Cultura e Spettacoli

Un romanzo fragile e duro come il cristallo

Viaggio in Europa alla ricerca delle radici e alla scoperta delle contraddizioni della vita

Con un rigore filologico oggi inconcepibile in un'opera di fantasia, Nicola Lecca ha impiegato sei anni per scrivere il suo nuovo romanzo: Il treno di cristallo (Mondadori, pagg. 249, euro 18). Sei anni trascorsi girando mezza Europa del Nord, frequentando gli stessi posti e facendo le stesse cose che fa Aaron, il protagonista.

Il risultato è la descrizione perfetta di tutti i luoghi toccati dal suo beniamino, a bordo del «treno di cristallo». Metafora di formazione e emancipazione, strumento che, attraverso un viaggio/Odissea, conduce alla scoperta della sola verità che conti: quella sulle origini e sulla propria identità.

La scrittura è, come sempre, curatissima; a tratti assume la forma del grande reportage. Lecca si mostra ancora una volta e sempre meglio, capace di affrontare con profondità e delicatezza argomenti scabrosi, come i rapporti tra genitori e figli, l'iniziazione erotica nell'adolescenza o, problema di una contemporanea socialità, figlia dei nostri tempi malati, il campo insidioso e complesso delle relazioni online.

Aaron fa l'apprendista in una storica gelateria e vive in un allegro villaggio sulla costa inglese. Quando la lettera di un notaio gli annuncia che è morto a Zagabria il padre mai conosciuto, all'insaputa della madre, depressa e iperprotettiva, il ragazzo decide di partire, appunto alla ricerca delle proprie origini.

Poiché è antica regola che si diventi veramente adulti quando muore il padre, Aaron compirà il suo viaggio iniziatico prendendo un treno, in un freddo inverno nord Europeo, che lo conduce ad Amburgo, Praga, e poi, traversando Lubiana, Bratislava, Szentgotthárd, fino a Zagabria, gli mostrerà il mondo com'è, in tutto il suo splendore e nella sua squallida miseria, spiattellandogli in bella vista le formidabili contraddizioni della vita.
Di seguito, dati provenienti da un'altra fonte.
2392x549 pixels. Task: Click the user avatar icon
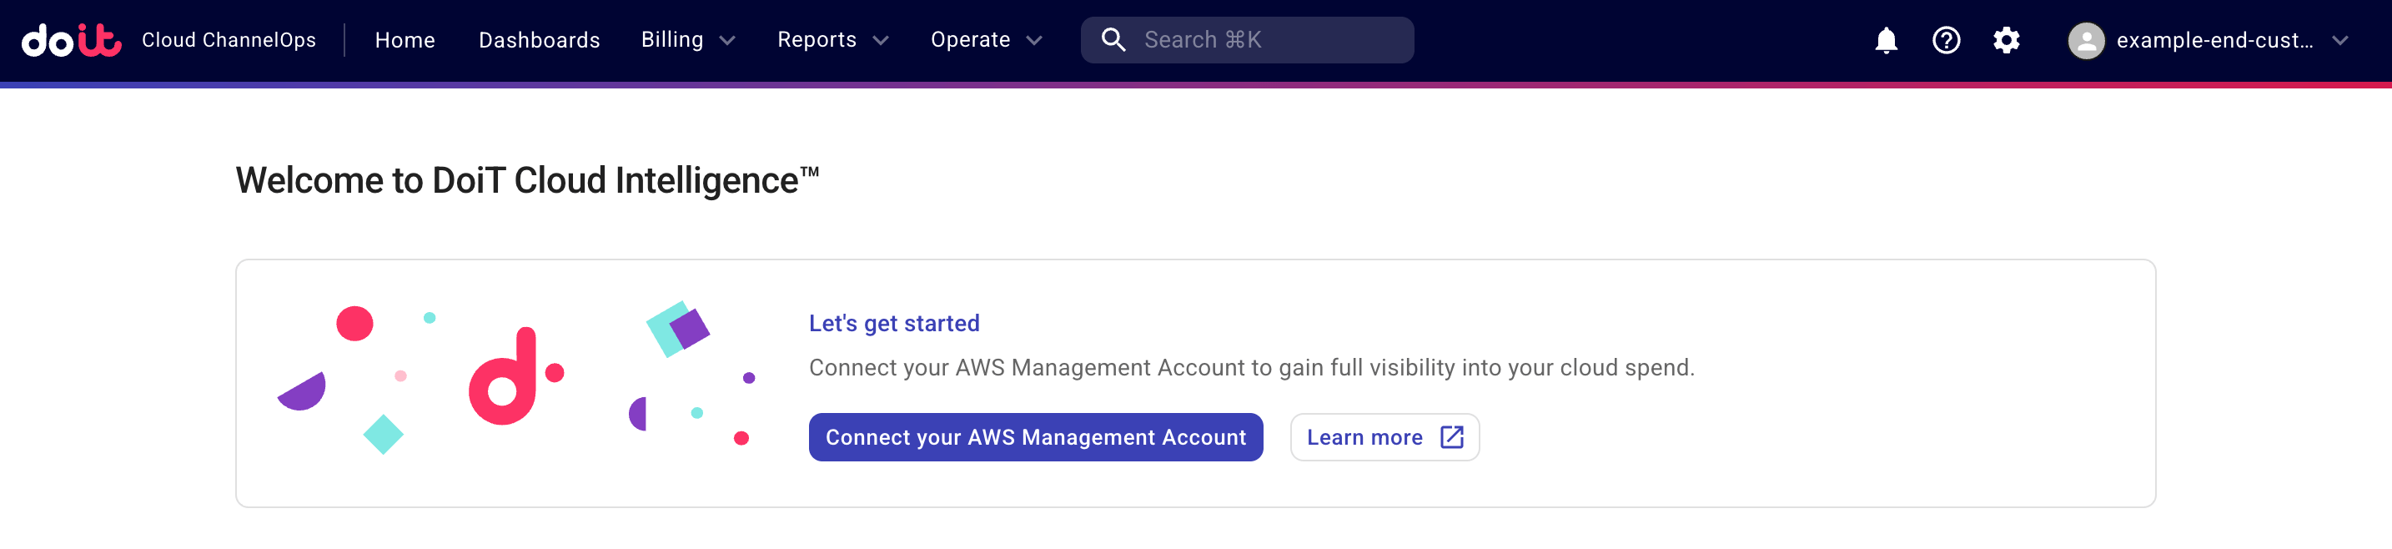(x=2087, y=40)
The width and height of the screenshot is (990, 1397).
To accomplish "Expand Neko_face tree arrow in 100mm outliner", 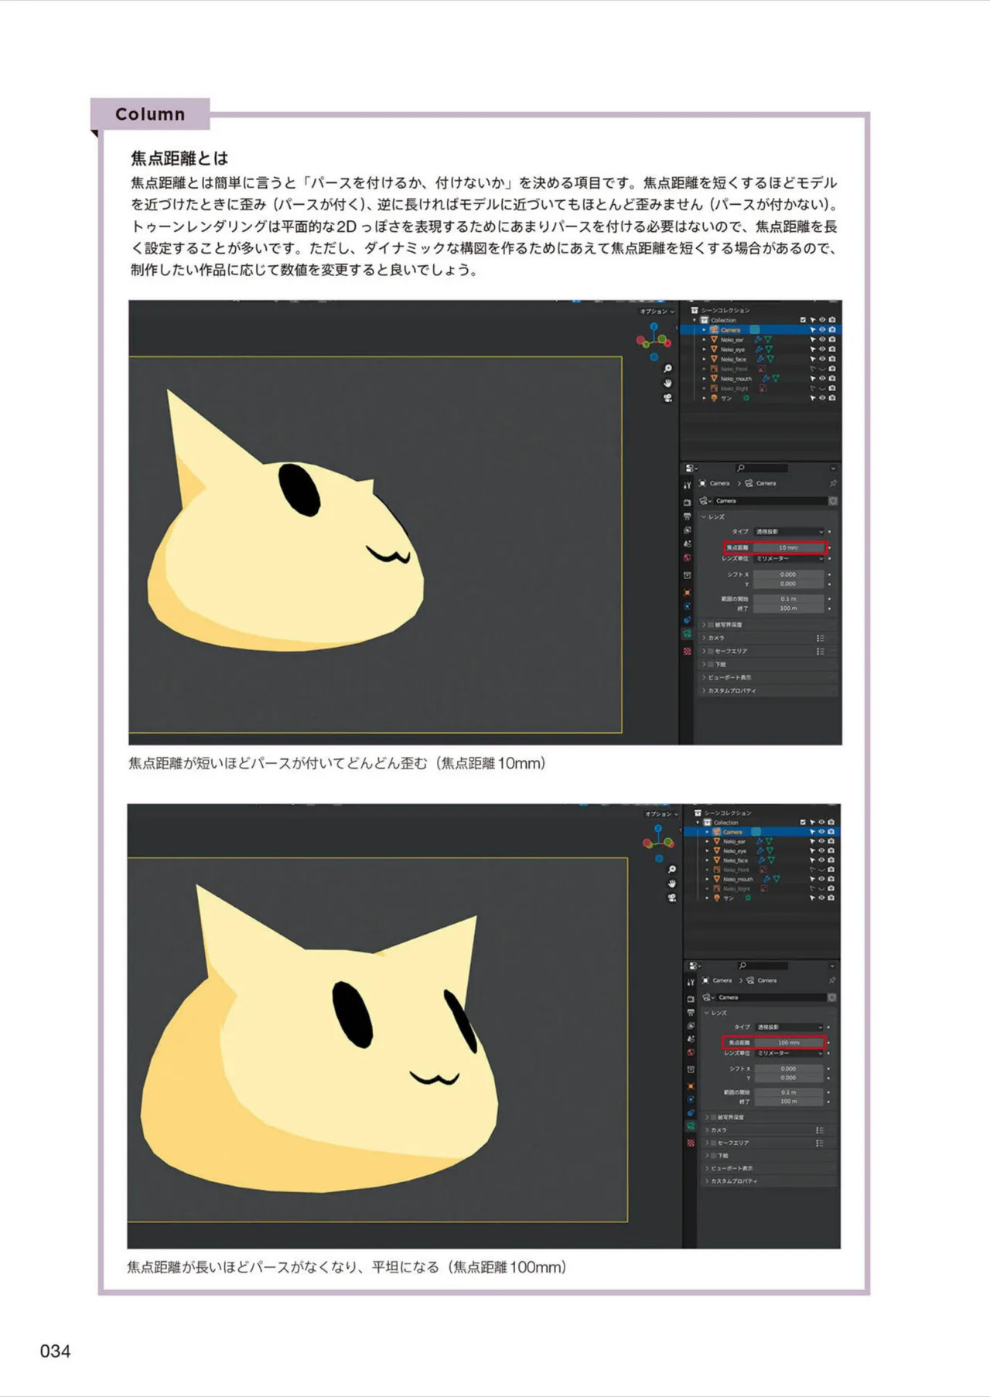I will click(x=707, y=860).
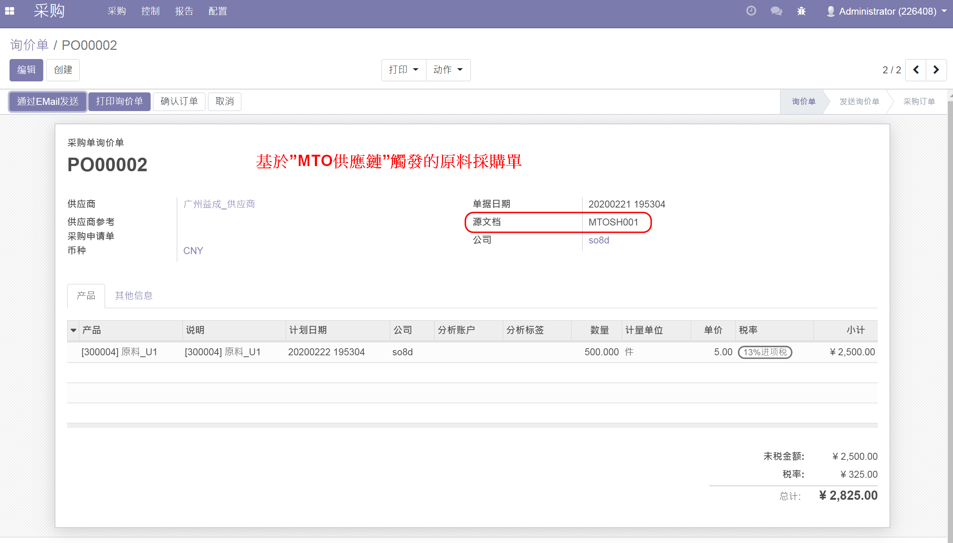Open the 询价单 breadcrumb link
The width and height of the screenshot is (953, 543).
(x=29, y=45)
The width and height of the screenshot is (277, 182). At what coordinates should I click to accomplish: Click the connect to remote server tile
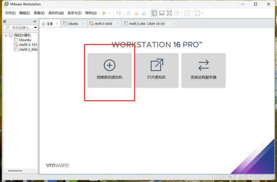point(203,70)
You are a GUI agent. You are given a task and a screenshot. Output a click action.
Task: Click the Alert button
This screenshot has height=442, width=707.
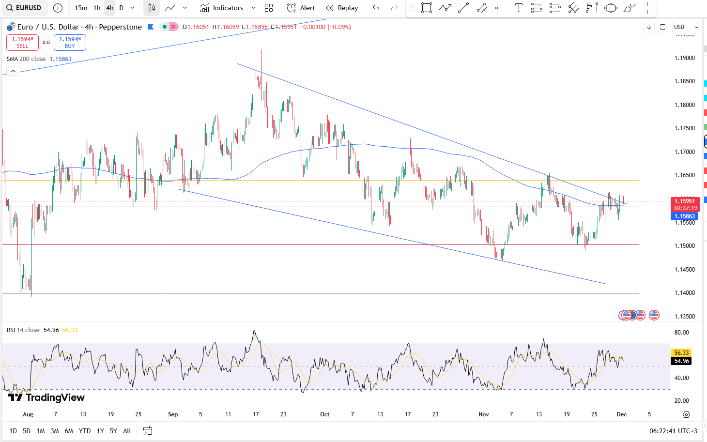pyautogui.click(x=301, y=8)
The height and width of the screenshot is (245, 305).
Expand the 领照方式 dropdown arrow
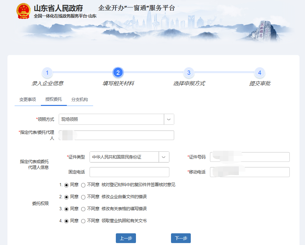pos(169,119)

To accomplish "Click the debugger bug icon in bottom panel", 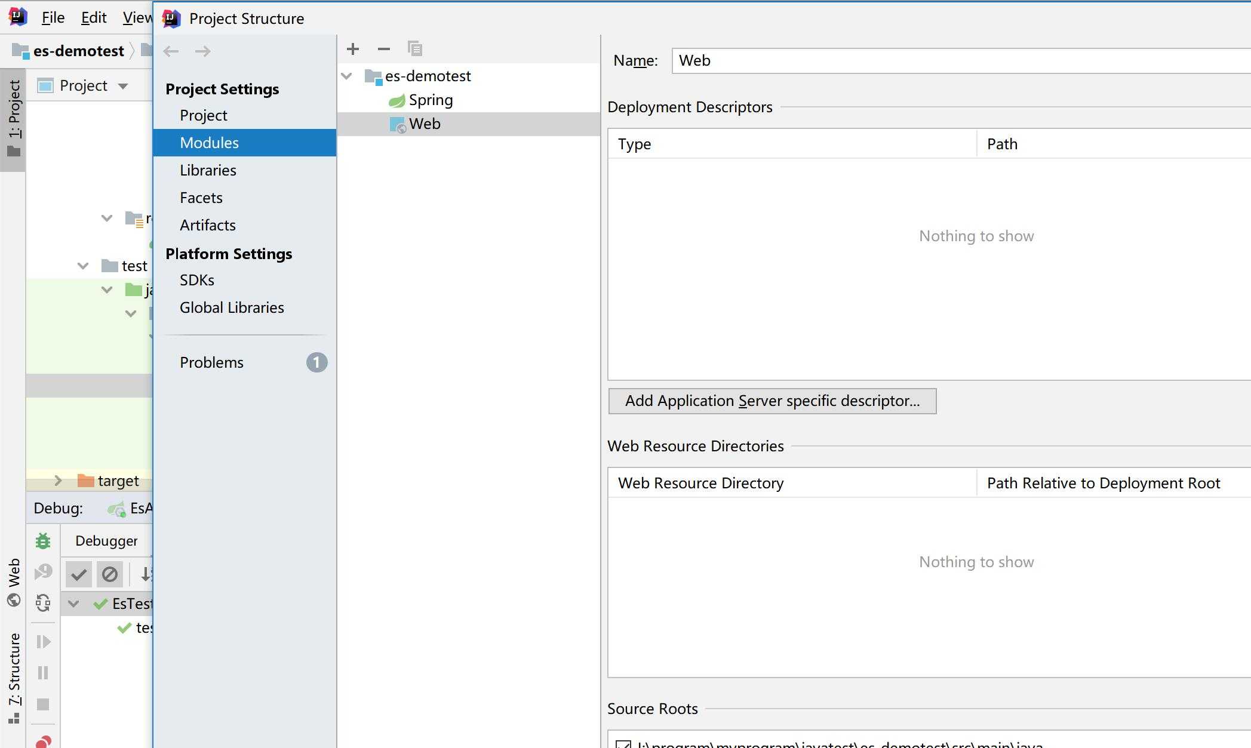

Il treno è detto di cristallo, perché puro e trasparente e, insieme, durissimo e fragile. Metafora, si diceva, del senso della vita. Resisterà, il giovane Aaron a vincere l'eterna sfida della virtù con il corso del mondo? Supererà le tentazioni e i rischi, o il treno di cristallo si frantumerà, finendo in mille pezzi, nell'inevitabile scontro con le durezze del mondo?

Forse la risposta del Lecca degli esordi sarebbe stata negativa. Questa di adesso apre le porte alla speranza.

L'autore è infatti ancora giovane ma, già nel secolo scorso, con l'opera prima, Concerti senza orchestra, fu finalista allo Strega ed ebbe mentori del calibro di Sergio Maldini, Mario Rigoni Stern e Giovanni Raboni, che non gli lesinarono incoraggiamenti.

Nei romanzi che, in media ogni quattro anni è andato distillando, con meticolosa cura di artigiano, ci ha raccontato il grande Nord, gli ultimi, le umane miserie, la questione giovanile, la droga, l'emarginazione, la malattia, con un pessimismo sardo venato di ironia che, pian piano ha dato l'impressione di arrendersi alla bellezza e al mistero della vita.

Gli eroi, gli ultimi che ora canta Lecca, sono figure tormentate e drammatiche le quali, però, alla fine, potrebbero anche farcela.

Perché diventando adulto, lo scrittore Lecca, nonostante tutto, sembra aver rafforzato la sua fiducia nell'umanità.